As you have no doubt gathered, unless you're on a serious mind-trip, it is not 1953 anymore. Therefore, certain edits have been made to this journalistic tome. They include:
- Changing pro-life to "anti-abortion".
- Wiping the term amnesty clean of any reference to illegal aliens.
- Using the cumbersome "people struggling to reach Europe" in place of migrant or refugee. The word "refugee" is now verboten. Somebody please inform Tom Petty.
- Changing terrorist or Islamist to "lone wolf" or "attacker". So, in future, we will be attacked by "attackers". Brilliant analysis, AP.
- Of course, there is an alt-right according to these language prodigies to denote alleged fascists who embrace every "-ism" under the sun, but I guarantee that you will not see "alt-left" to describe anti-democratic process, violent, irrational progressives.
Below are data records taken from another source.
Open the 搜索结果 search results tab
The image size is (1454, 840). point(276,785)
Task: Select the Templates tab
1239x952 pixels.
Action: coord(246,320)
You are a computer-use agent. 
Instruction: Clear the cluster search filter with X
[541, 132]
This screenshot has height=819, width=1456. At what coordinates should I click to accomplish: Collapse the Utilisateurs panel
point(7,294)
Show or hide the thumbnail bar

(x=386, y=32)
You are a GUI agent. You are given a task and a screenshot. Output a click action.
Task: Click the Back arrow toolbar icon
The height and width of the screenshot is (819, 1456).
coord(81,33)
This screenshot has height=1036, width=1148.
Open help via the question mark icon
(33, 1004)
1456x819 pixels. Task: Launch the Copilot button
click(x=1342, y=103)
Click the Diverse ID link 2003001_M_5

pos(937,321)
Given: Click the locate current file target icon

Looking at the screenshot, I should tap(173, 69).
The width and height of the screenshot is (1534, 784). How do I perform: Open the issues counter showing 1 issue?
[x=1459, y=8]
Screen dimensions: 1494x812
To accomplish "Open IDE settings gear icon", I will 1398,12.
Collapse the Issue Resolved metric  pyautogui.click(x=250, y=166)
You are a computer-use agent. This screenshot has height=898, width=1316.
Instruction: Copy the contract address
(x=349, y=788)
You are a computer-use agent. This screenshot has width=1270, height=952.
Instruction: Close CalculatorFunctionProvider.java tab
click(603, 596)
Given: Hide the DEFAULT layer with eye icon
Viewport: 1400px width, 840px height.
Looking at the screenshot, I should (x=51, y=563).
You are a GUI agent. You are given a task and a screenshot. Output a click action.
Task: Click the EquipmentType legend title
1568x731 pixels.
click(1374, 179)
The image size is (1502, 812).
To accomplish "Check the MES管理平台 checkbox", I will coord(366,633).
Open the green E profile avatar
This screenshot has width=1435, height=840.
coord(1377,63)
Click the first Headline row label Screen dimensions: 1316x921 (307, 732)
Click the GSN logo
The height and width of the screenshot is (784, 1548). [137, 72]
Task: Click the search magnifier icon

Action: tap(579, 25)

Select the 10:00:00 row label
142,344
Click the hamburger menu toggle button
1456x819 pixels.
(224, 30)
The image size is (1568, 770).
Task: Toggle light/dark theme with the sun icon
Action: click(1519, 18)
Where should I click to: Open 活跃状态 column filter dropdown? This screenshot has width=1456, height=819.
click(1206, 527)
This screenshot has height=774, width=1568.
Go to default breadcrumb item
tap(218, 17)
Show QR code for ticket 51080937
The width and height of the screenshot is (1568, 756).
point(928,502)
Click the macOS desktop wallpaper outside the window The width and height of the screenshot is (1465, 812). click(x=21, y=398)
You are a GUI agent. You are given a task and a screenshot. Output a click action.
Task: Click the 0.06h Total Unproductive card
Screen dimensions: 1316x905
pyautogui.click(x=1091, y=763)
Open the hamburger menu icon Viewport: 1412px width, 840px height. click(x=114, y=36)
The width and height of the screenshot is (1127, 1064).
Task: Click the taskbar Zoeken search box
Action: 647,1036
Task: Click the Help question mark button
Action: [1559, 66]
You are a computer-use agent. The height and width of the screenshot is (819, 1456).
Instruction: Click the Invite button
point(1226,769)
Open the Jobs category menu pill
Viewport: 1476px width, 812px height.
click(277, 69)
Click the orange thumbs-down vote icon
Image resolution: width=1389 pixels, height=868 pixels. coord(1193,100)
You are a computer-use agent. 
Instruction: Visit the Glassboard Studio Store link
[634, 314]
This very much brings to mind George Orwell's Ministry of Truth, described in his prescient novel 1984. In an excellent essay entitled "Control the Language, Control the Masses," New Oxford Review editor Pieter Vree describes the process involved in thought control:
The close link between clarity in language and clarity of thought has not been lost on power-seekers of all stripes. Love him or hate him, Saul Alinsky was spot on when he wrote, "He who controls the language controls the masses." History has proved him right on this score: The social acceptance of homosexuality, for example, was made possible in no small part by the substitution of the word gay for homosexual in popular discourse. The latter term simply sounds weird whereas the former sounds friendlier and connotes happiness. Likewise, the debate over abortion was decisively swayed when its advocates began calling themselves pro-choice. Anyone can be against abortion, but who could be against "choice"?
That essay was published in The New York Times. Oh, wait, no it wasn't. According to that bastion of news that was never fit to print, Vree must surely be collaborating with the Russians. By daring to allege that news is fake, "democracy dies in darkness." We know that's true, because The Washington Post tells us so every day in its slogan. Jeff Bezos wouldn't lie to us, now would he?
When a person in future opines, "I read it in the paper, so it has to be true," whose truth will he or she be referencing? It is worth asking yourself that question. Still trust the darlings of the media that you tune into every evening, my sheeple?